Hiking Slowly
I have lived in California most of my life. In fact, when I tell people my story, they always insist that I'm a Californian. But I'm not. I was born in Northern Michigan where my family has lived for generations. I spent every summer there as a child and I lived there for a short while as a teenager. I definitely have connections and history in California, but my roots run deep in Michigan. And those roots are the reason I love nature and hiking and pine trees and water. Those roots are my grandparents.

It's odd to say, but I am really lucky that I didn't get to live near my grandparents all year round. The limited time I had with them allowed me to have a different type of relationship. Instead of seeing them a few times a year at family gatherings or weekly dinners or whatever events gather families together, I got to spend weeks at a time with them all by myself. No hovering parents, no other cousins, just me and all of their doting attention.
My dad's dad was a mechanic, and I'm told he was one of the best. I don't remember him ever actually going to work, but I do recall him going into the shop and coming home with car parts. He had parts all over his garage and my favorite were the opened-up transmissions. I got to "help" fix those transmissions by scraping gunk out of all of the little channels on the inside with a screwdriver. If I worked really hard and my hands got dirty, I could dip them in the drum of gasoline by the door to get all the black stuff off before I went back into the house. My grandpa was always playful with us; he snapped his dentures at all the grandkids when we walked by, and when we said, "Hi, Grandpa!", he always replied, "Wish I was...". (Now that I'm grown and have raised two children of my own, I completely understand that joke.)

I know my dad's mom had a job, but I remember her always being at home. Grandma played board games with me, and always had dishes with candies in them, and purple violets in the windowsill, and windmill cookies. Grandma and Grandpa owned the plot of land behind their house and left it empty so they could have a view of the river and an easy way to get there. We would walk down and watch the water and feed the ducks. Grandma would warn us kids to leave the swans alone because they're mean. For some reason, we always followed that rule, and we would just watch the herd as they gracefully floated on the river; several stark white and always two jet black.

One of my favorite memories with them is going for a picnic lunch at a roadside park. This wasn't just any boring picnic. Grandpa would start up the motorhome and we would all climb in and head off on our journey. I could sit wherever I wanted, which often meant I roamed around from front to back (this was the '70s, seatbelts weren't a thing yet). All of a sudden, Grandma would tell me to pick a spot and sit, and Grandpa would make a big U-turn onto the roadside park with a picnic table and trees and a little waterfall and a stream. I could find rocks and walk in the water and eat my lunch and soak up that loving attention. And then we would pack up and go back home.

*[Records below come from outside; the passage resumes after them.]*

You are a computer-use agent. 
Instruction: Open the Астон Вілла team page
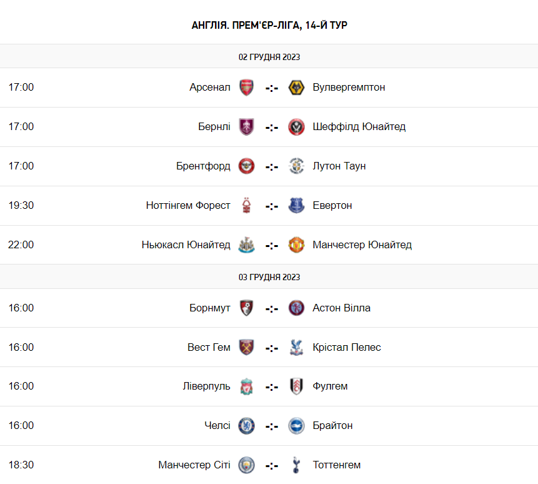pos(341,308)
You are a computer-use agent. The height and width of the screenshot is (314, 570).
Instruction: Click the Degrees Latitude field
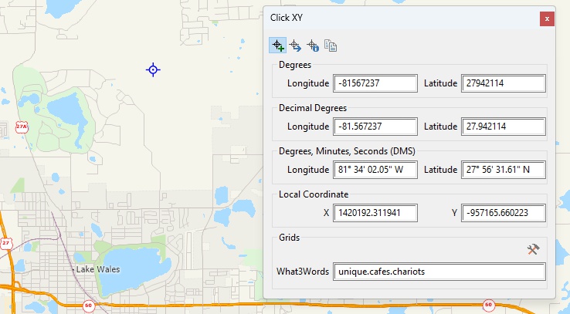coord(503,83)

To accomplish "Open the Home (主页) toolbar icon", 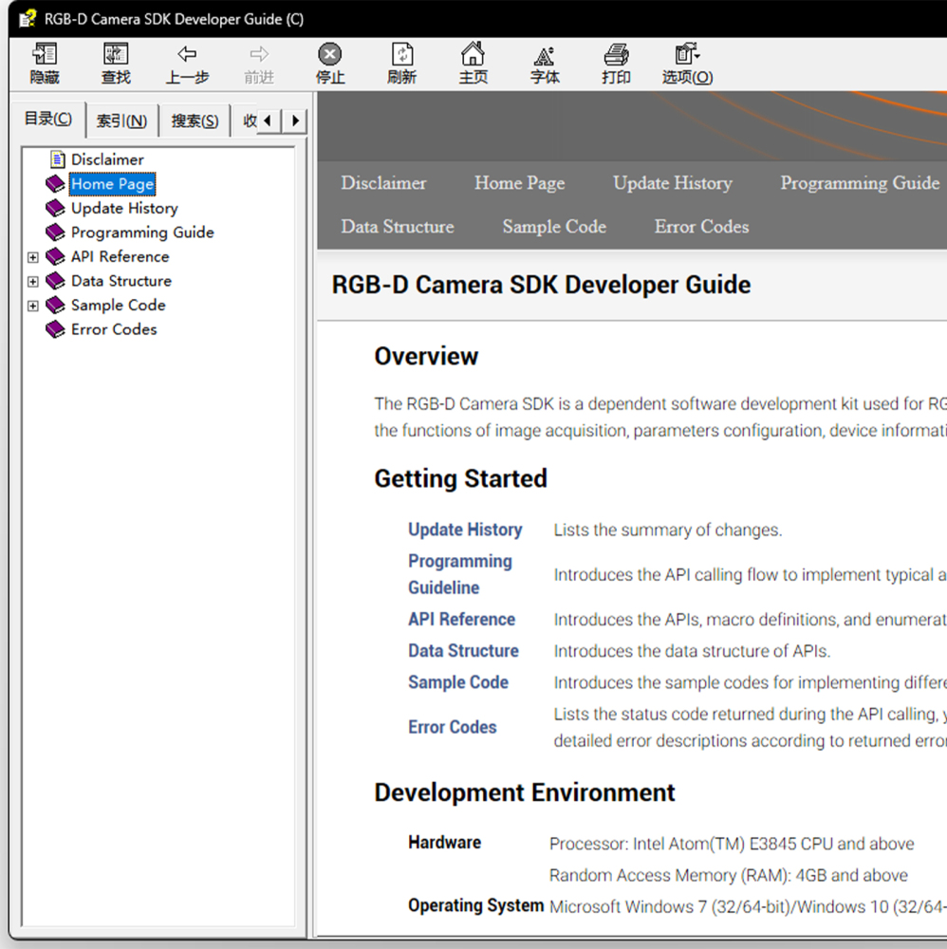I will tap(473, 63).
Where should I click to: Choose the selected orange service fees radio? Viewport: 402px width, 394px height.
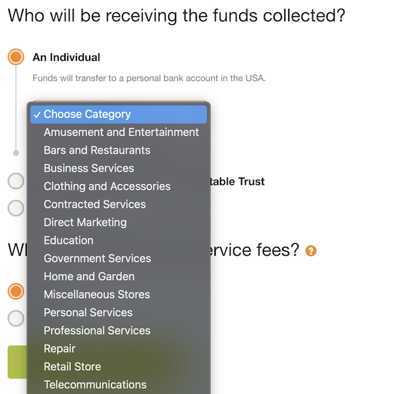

Another great memory I have is going across the Ironton Ferry every summer. As an adult, the nostalgia of crossing the ferry is all the fun I need. But when I was a kid, the ferry wasn't the exciting part. It was stopping at the ice cream shop on the other side. Our destination was usually a surprise when we were leaving the house, but as soon as I saw the ferry, I knew there was a big treat in my very near future.
Before I was born, my mom's dad was in the military and a featherweight boxer. I know he had a job, but I remember him as a hunter and a fisherman. He had a sink and table on the far side of the garage where he would clean his catch, and he had an old refrigerator on the other side that he turned into a smoker. He made his own wine and beer, had a big hole in the ground where he put leaves from his yard, so it was easy to collect worms for fishing. And sometimes he would send me out to the river across the street with a little container to collect crayfish to use as bait.

This grandpa didn't really play with us, so when we were invited to go for a ride or feed his dogs or go fishing, it was a big deal. I remember him taking me out to the lake (near the Ironton Ferry, actually) and letting me help put the anchor in the water. I had no idea how to bait a hook or cast a line or reel it in or unhook the fish. And, while I do remember Grandpa being frustrated at my lack of knowledge, I also know how to bait a hook and cast a line and reel it in and unhook a fish now.
My mom's mom did not work outside of the home. She gardened and canned and preserved and baked and scooped the heavy cream off of the top of the bottles of goat's milk and kept honey in the comb in her refrigerator. This grandma had closets full of beautiful old clothes and let us play dress-up with them. We would play Uncle Wiggly while we waited for the carob brownies to cool. She let me wear her hat and gloves that were too big when we went out to the garden to pick vegetables for dinner, and then I got to ring the dinner bell when it was time for Grandpa to come in and eat. We would walk across the street where I could dip my toes in the river and Grandma would push me in the swing a few times before buying fruit at the farmers market on the way home.
These are the memories I hold dear to me. Rivers, streams, waterfalls, and lakes all surrounded by lush, green trees and rocks and sandy shores. These are the places that I will bring generations after me to tell stories about my grandparents. Places like these bring me peace and joy, and I will continue to search them out and soak up that energy as long as I am able.